3.2.1.3 Vermögensbetreuung
Eine weitere Steigerung ist die Vermögensbetreuung (auch: strategisches Vermögensmanagement), denn hier wird nicht nur das Finanzvermögen sondern das gesamte Vermögen des Kunden dauerhaft betreut. Charakteristisch sind eine besonders stark ausgeprägte Analyse der Vermögenssituation sowie ein deutlicher Fokus auf die Vermögensstruktur. Die Empfehlungen des Beraters, die während dieses Dauerschuldverhältnisses regelmäßig erfolgen, beziehen sich auch auf die Anlagen bei anderen Instituten sowie auf Versicherungen, Beteiligungen und Immobilien (vgl. Sethe 2005, S. 28f.). Es bildet sich durch die genannten Eigenschaften im Sinne der ganzheitlichen Betrachtung eine Überschneidung zum Begriff des Private Banking selbst heraus, denn die Zielgruppe kann aufgrund des hohen Beratungsumfanges nur eine sehr vermögende sein. Wegen der weiterhin fehlenden Delegationsmöglichkeit der Entscheidungen ist die Abgrenzung zur individuellen Vermögensverwaltung trennscharf.
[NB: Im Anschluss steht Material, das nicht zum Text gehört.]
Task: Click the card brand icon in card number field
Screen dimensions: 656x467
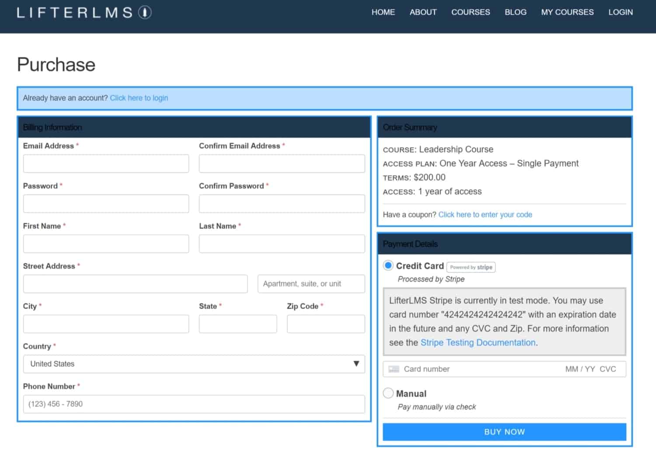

3.2.1.4 Aktives Wertpapiermanagement
Das aktive Wertpapiermanagement ist ein noch sehr junger Begriff innerhalb der Branche und es gibt in der Literatur keine allgemeingültige Definition. Nichtsdestotrotz wird diese Dienstleistung in steigender Zahl von Private-Banking-Anbietern bereitgestellt und beworben, weshalb im Folgenden eine praxisnahe Arbeitsdefinition gefunden werden soll.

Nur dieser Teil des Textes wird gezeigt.